Work required: Filter the lines below, copying only those with the string "computer".

(Dataset entries)

------------------------------

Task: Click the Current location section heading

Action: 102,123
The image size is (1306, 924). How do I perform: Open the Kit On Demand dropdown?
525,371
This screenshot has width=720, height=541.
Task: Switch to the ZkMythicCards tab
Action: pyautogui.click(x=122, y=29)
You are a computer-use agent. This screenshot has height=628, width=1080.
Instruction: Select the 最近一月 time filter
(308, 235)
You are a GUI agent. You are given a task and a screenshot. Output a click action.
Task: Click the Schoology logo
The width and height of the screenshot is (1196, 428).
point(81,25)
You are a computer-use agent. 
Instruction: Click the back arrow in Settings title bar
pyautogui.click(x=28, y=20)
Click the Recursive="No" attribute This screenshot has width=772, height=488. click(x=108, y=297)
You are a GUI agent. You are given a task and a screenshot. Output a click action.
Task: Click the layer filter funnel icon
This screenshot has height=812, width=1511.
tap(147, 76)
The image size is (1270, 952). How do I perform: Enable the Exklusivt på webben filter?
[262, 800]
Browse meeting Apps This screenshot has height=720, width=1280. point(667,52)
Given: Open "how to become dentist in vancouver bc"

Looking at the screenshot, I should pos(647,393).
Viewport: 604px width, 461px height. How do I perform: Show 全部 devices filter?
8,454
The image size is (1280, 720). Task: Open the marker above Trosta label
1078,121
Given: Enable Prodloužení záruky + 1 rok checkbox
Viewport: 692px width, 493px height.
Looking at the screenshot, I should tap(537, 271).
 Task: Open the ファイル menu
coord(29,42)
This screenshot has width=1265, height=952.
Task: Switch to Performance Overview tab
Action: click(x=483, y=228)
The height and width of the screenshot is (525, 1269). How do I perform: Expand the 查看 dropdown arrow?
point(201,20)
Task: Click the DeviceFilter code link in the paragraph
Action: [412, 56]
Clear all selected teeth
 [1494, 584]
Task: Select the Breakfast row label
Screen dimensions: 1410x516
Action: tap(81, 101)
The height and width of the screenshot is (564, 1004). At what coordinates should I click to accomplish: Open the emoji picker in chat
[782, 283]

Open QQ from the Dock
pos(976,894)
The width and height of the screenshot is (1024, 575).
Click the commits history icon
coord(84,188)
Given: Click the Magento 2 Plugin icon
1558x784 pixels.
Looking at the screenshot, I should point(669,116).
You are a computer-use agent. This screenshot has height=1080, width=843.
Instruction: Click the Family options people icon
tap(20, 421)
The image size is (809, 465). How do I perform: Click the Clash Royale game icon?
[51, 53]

------------------------------

Exercise response:
You are a computer-use agent. This screenshot has height=628, width=1080.
You are a computer-use agent. 
You are a computer-use agent. This screenshot has height=1080, width=843.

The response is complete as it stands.